The purpose of a formalism should be to prevent programmers from having to rediscover things that have already been discovered, and to prevent them from making mistakes that have already been made. A formalism should be distilled experience.
Using a formalism should be quick, simple, and painless -- taking much less time than the actual construction of the program -- and you should be grateful that you did it, because of all the errors you'll have avoided. A formalism that gives you anything less than that is a bad formalism.
-- EdwardKiser
It strikes me upon reading this that Design Patterns have been a key formalism, and that Extreme Programming has had quite a positive impact on the informalist. It surprises me that this page focuses on the duality of the situation, given that wiki and the things people talk about here seem to be a good example of the fusion of the informalists working with formality and extending it where possible by distilling experience.
Neh? -- JeffBay
uh, where on wiki do you see "a good example of the fusion of the informalists working with formality"?
Interesting that you have picked meccano: ie a simple set of objects with a known, definable and predetermined set of interfaces linked with a known and predetermined set of tools and joining functions (bolts etc). This is good because it is so simple Everyone can understand it.
For a big piece of meccano-creation there is a requirement for re-use, for increased complication as more and more things have to be supported by it. This is where formalism is good, to define the shape and interfaces of the new objects that are needed and to allow those coming to see the project an understanding of the objects they see.

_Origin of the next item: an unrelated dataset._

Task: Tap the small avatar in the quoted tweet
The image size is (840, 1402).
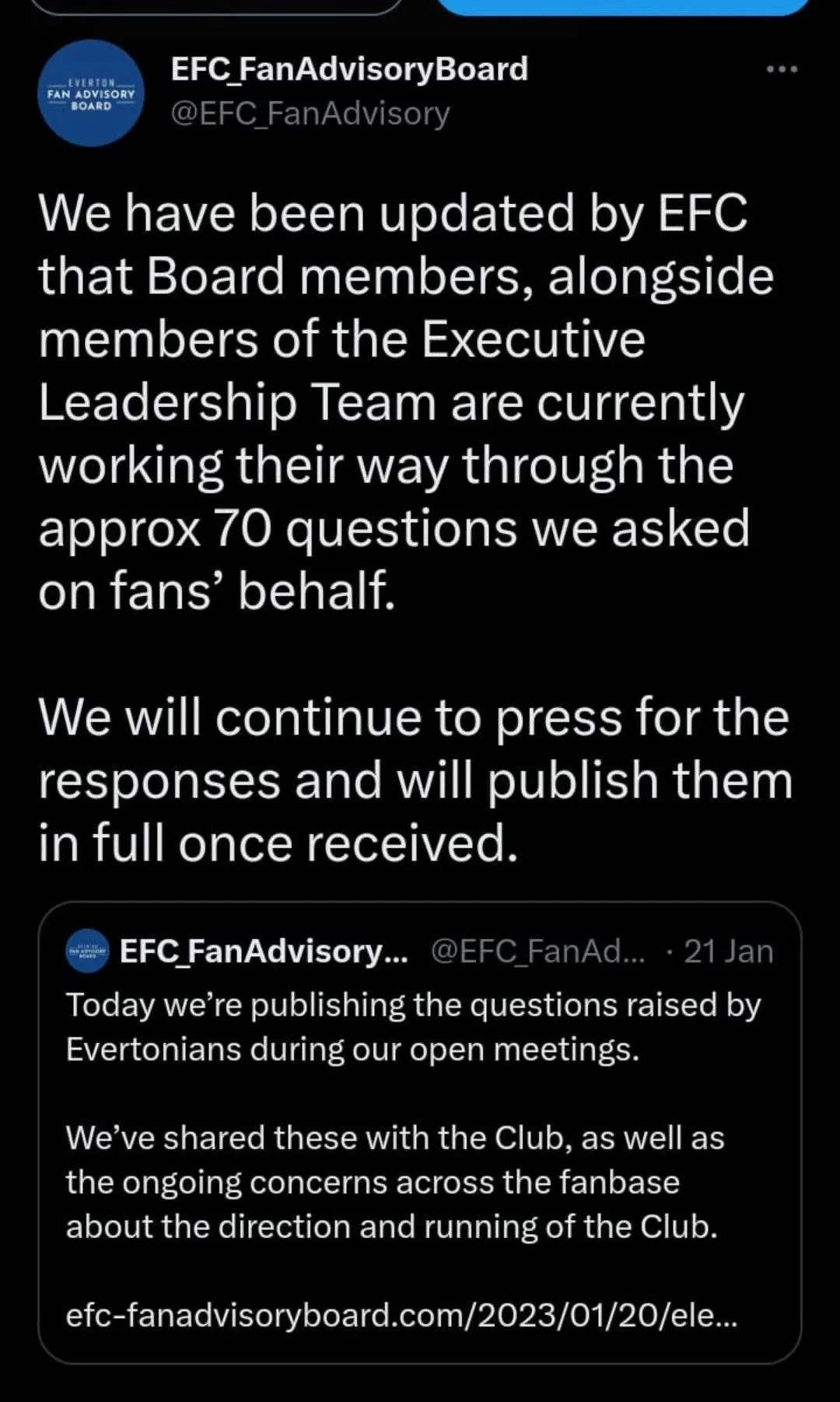Action: (87, 951)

A comment, if I may, regarding the architecture analogy further up the page. It seems to me that these days, when an architectural firm sets out to construct a huge building, they don't just develop a design through a formalistic process, hem and haw over it, sweat the details until the design looks perfect on paper, then run off and build it - there's this intermediate, iterative step where they take the design, and model it using this thing called a "computer", and simulate stresses, loads, and shocks, and model traffic flow through it, and feed this information back into the design, and subsequently refine the model until they're satisfied with it - and then they go and build the thing, all at once, in accordance with the formal model, trusting that, if their models were accurate enough and thoroughly tested enough, the reality should reflect the design. Why can't we do that in the software business?
Well, that's a bit facetious, I suppose - there are indeed software projects where that's exactly what is done, of course - such things as military avionics systems, medical equipment, etc. The thing is, such projects tend to be extremely mission-critical, and extremely expensive, as with the 300- and 400- (and soon 500-) meter skyscrapers and 2000- and 3000+-meter bridges, etc. that we're comparing them to. Perhaps we simply need to accept that for most software projects, that don't fit this category, it simply isn't cost-effective to expect such practices to be followed? Or is there a way, given the differences between software engineering and structural/civil/mechanical engineering, to make these practices usable on software projects with smaller budgets and expectations?
-- MikeSmith
My experience (caveat: with software projects that exceed two hundred developer years effort) suggests it is a matter of applying YouAreGonnaNeedIt and DoTheSimplestThingThatCouldPossiblyWork. You _are_ going to need more documentation and modeling than on smaller projects. And if it is true that performing less preparatory/upfront planning/design work could not lead to a successful project, you _are_ executing the work as simply as possible.